Finally we know, legally speaking, why the US thinks it’s just fine and dandy to collect metadata relating to whom we call, who calls us, how long we talk, and maybe even where we’re talking from.
The rationale will likely sound familiar to those who’ve been following ongoing news concerning National Security Agency (NSA) surveillance.
It boils down to a landmark case from 1976 – Smith v. Maryland – in which the Supreme Court ruled that calling a telephone number necessarily involves disclosing the number to a third party – i.e., the phone company.
Because the number was disclosed during the phone call, the number’s not private, the Supreme Court held, and the government can have easy access to the call records.
This is the origin of the “third-party doctrine”. The logic has, in the case of the NSA arranging metadata downloads from Verizon et al., been ported over to the idea of demanding massive amounts of phone metadata.
The rationale has been secret until now.
It was unveiled for the first time on Tuesday and published on the website for the nation’s most secret court, the Foreign Intelligence Surveillance Court (FISC), as reported by Ars Technica’s Cyrus Farivar.
As Farivar writes, the 46-page opinion [PDF], authored by Judge Claire Eagan, was written on 29 August but not published until this week.

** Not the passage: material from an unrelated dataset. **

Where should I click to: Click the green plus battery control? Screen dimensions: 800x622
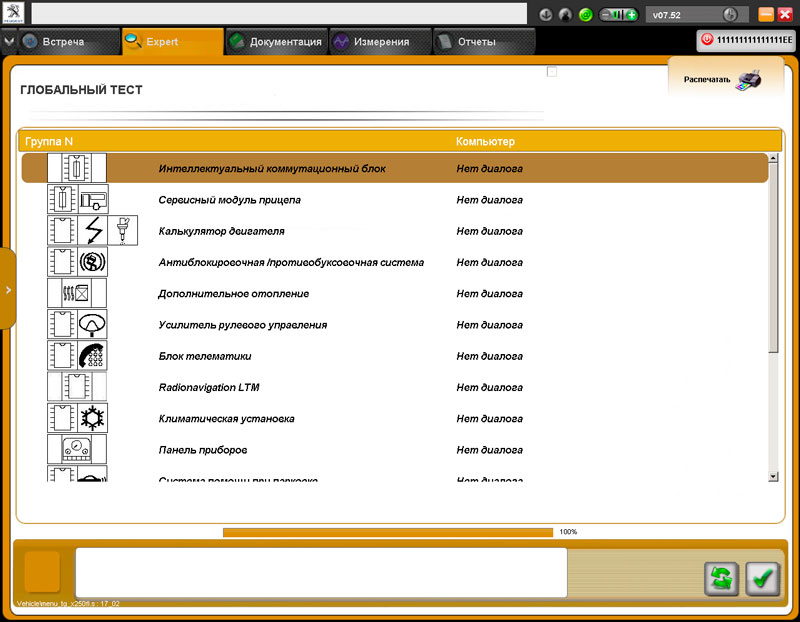tap(631, 15)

The unveiling of the legal rationale comes after FISC Judge Reggie Walton ordered the Government to conduct a declassification review of such decisions and related orders in the wake of Edward Snowden having leaked documents and thereby set in motion a firestorm over the National Security Agency’s (NSA’s) extensive surveillance program.

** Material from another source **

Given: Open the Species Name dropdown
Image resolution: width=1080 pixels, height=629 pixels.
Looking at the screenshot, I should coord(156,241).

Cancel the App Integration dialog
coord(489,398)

In her opinion, Justice Eagan explains why the Fourth Amendment to the US Constitution, which prohibits unreasonable searches, doesn’t pertain in the case of the metadata sharing program:
The telephone user, having conveyed this information to a telephone company that retains the information in the ordinary course of business, assumes the risk that the company will provide that information to the government. Thus, the Supreme Court conclude that a person does not have a legitimate expectation of privacy in telephone numbers dialed, and there, when the government obtained that dialing information, it "was not a 'search'", and no warrant was required.
. . .
Put another way, where one individual does not have a Fourth Amendment interest, grouping together a large number of similarly situated individuals cannot result in a Fourth Amendment interest springing into existence ex nihilo. [Ed. a Latin phrase meaning "out of nothing".]
In sum, because the Application at issue here concerns only the production of call detail records, or "telephony metadata" belonging to a telephone company, and not the contents of communications, Smith v. Maryland compels the conclusion that there is no Fourth Amendment impediment to the collection. Furthermore, for the reasons stated in [REDACTED] and discussed above, this Court finds that the volume of records being acquired does not alter this conclusion. Indeed, there is no legal basis for this Court to find otherwise.

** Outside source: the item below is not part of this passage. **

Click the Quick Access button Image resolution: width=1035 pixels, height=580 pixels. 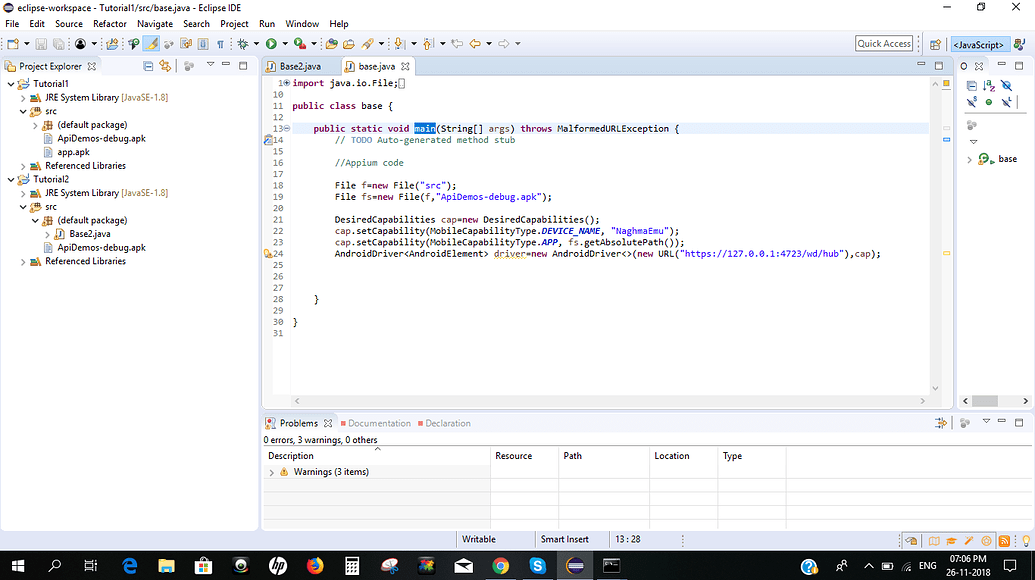(x=884, y=43)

Farivar’s article is well worth the read, particularly given his analysis of whether the third-party doctrine on which Eagan bases her opinion might actually be starting to wobble.
As he explains, no telecomms company has to date challenged the legality of a FISC order.
Were Verizon, for one, to actually do so, it could well be bolstered by a January 2012 Supreme Court decision in the US v. Jones case, wherein the court ruled that law enforcement lacked the right to warrantlessly place a GPS tracking device on a suspect’s vehicle.
Justice Sonia Sotomayor wrote in that case that it well might be time to review the third-party doctrine:
...It may be necessary to reconsider the premise that an individual has no reasonable expectation of privacy in information voluntarily disclosed to third parties.
Is change in the air? Is the climate ripe for a shift in legal thinking on issues of the legality of NSA surveillance?